Talk for Writing is a great vehicle to help you to get lost in a book, understand writers decisions and feel confident about emulating them yourself - for the pupil and the teacher!. The best way to get the most from it is to immerse your class in a particular genre for one half term. Last half term our class focus was on fantasy stories. The class book was a fantasy book called Darkmouth by Shane Hegarty (a bit hit!). Guided reading sessions used fantasy novels like Elidor, How to Train Your Dragon, The Sleeping Army etc. Our initial writing week explored dragon poems. We then had a four week fiction unit on writing a fantasy quest story and ended the term with a three week non-fiction unit on persuasive advertisements for fantasy based businesses that you might get a flyer through your door, in any of the fantasy worlds that the pupils had read about - eg The Kwick Quest Recruitment Service (from the model text), Darkmouth Theme Park, Isle of Berk Dragon Salon (How To Train...) and the like.

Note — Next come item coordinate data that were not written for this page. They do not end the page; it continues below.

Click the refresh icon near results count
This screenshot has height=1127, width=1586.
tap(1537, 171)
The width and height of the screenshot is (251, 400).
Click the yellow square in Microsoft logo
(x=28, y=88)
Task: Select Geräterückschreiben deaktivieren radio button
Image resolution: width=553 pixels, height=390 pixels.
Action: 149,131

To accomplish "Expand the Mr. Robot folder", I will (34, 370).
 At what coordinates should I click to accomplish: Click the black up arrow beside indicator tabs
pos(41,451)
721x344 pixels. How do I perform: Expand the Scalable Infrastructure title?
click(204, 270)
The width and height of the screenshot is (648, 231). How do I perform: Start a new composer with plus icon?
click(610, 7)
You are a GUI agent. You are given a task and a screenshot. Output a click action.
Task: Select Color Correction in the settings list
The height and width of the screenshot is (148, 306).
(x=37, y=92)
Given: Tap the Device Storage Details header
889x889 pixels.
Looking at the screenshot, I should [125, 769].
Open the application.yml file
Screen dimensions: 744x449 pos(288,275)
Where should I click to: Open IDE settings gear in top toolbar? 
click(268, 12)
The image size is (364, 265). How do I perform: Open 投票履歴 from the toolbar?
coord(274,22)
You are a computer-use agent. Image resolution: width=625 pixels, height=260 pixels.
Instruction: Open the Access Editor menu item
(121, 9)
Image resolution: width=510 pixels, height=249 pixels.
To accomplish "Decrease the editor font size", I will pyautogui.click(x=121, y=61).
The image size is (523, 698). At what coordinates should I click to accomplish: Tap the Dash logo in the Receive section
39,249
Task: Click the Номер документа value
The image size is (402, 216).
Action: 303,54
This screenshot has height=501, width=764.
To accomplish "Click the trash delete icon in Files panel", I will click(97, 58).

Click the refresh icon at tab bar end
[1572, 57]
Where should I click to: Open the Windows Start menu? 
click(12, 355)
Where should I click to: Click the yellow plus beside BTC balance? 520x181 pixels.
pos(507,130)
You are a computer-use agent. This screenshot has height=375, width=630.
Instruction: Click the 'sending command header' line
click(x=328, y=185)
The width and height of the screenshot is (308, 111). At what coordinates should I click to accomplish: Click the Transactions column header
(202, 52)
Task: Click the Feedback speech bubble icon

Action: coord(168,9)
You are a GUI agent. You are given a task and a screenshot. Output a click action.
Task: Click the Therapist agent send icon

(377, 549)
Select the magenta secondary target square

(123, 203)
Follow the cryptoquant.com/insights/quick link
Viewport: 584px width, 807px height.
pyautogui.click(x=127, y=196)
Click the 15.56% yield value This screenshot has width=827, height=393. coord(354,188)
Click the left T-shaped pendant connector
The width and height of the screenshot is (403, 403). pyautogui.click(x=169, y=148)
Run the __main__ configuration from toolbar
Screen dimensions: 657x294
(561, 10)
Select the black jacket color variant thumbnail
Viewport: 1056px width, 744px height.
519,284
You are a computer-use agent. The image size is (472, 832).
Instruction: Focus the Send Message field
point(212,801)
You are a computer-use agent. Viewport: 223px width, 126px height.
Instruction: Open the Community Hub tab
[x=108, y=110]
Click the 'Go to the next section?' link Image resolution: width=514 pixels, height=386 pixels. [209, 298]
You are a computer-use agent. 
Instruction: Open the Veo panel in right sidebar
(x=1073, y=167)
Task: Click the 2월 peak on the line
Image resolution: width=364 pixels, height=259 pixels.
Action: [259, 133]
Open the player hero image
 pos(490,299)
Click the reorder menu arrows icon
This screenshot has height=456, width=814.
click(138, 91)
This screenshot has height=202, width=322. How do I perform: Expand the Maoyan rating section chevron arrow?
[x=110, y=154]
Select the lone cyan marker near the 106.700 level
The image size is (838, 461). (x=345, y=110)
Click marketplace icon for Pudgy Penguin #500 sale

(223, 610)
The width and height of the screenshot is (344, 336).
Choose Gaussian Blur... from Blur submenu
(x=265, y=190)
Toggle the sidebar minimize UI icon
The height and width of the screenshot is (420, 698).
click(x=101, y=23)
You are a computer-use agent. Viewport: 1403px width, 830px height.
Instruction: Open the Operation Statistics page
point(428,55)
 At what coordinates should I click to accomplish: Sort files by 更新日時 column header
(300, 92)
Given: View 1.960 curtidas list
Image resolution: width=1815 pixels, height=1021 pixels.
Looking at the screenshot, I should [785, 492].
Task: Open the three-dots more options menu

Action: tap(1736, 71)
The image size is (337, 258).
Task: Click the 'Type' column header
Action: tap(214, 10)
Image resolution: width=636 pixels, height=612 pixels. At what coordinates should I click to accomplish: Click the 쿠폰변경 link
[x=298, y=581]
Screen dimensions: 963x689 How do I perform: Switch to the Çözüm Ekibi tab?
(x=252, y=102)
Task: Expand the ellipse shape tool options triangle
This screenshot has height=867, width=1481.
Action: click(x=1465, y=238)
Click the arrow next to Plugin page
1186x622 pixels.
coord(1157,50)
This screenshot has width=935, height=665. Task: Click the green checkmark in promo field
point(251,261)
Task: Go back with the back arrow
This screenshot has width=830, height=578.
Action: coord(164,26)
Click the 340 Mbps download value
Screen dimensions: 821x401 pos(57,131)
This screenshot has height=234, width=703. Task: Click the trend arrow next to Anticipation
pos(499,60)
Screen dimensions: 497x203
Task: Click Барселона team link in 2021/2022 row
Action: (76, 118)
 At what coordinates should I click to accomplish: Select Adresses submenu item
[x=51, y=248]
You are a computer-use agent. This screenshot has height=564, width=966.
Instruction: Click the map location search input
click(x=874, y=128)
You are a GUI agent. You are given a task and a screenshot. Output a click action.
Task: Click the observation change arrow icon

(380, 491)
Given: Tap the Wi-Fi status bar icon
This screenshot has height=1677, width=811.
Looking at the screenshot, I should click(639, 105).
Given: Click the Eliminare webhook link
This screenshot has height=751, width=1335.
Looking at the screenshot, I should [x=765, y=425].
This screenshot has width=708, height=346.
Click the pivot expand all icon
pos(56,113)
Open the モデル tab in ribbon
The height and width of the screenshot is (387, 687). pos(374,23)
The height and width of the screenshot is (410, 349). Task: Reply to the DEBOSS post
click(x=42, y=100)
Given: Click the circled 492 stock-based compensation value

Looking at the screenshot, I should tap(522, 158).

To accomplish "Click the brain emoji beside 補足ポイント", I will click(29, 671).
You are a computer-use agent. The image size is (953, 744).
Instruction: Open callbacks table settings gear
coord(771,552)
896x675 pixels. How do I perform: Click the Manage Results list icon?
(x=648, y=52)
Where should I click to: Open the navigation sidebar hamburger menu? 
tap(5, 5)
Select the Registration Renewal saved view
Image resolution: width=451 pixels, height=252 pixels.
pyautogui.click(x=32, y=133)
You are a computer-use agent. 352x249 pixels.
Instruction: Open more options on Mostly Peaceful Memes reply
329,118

The pupils loved it, they all made progress and I had a great time teaching it, especially the drama, which is not usually one of my strong points!
In a climate of educational uncertainty, with alternative assessment schemes vying for position across the country and this year's new SATs papers (especially grammar and maths) making Y6 teachers shudder, my 'Talk for Writing' lessons have become something to look forward to. The saving grace of the new curriculum is that it was launched to promote more creativity in schools and less reliance on formulaic methods. Remember the Literacy Hour? With 5 mins of this and 10 mins of that and woe betide you if your 'time management' was at fault - as mine always was! TfW isn't about establishing another mechanical process, it's about giving teachers and the pupils the tools to enjoy writing creatively with a purpose ; you need to give the approach the quality material and the space it needs. It has been gratifying to see the comments here of teachers who have already embraced this and I hope that as many more of you as possible can do so.
In the words of the famous speech given by Churchill to Roosevelt - during WW2 (relevant for teachers everywhere and still hanging on in my revised Y6 history curriculum under the topic of 'Conflict in the British Empire' !!)
"Put your confidence in us. Give us your faith and your blessing, and under Providence all will be well. We shall not fail or falter; we shall not weaken or tire. Neither the sudden shock of battle nor the long-drawn trials of vigilance and exertion will wear us down. Give us the tools and we will finish the job."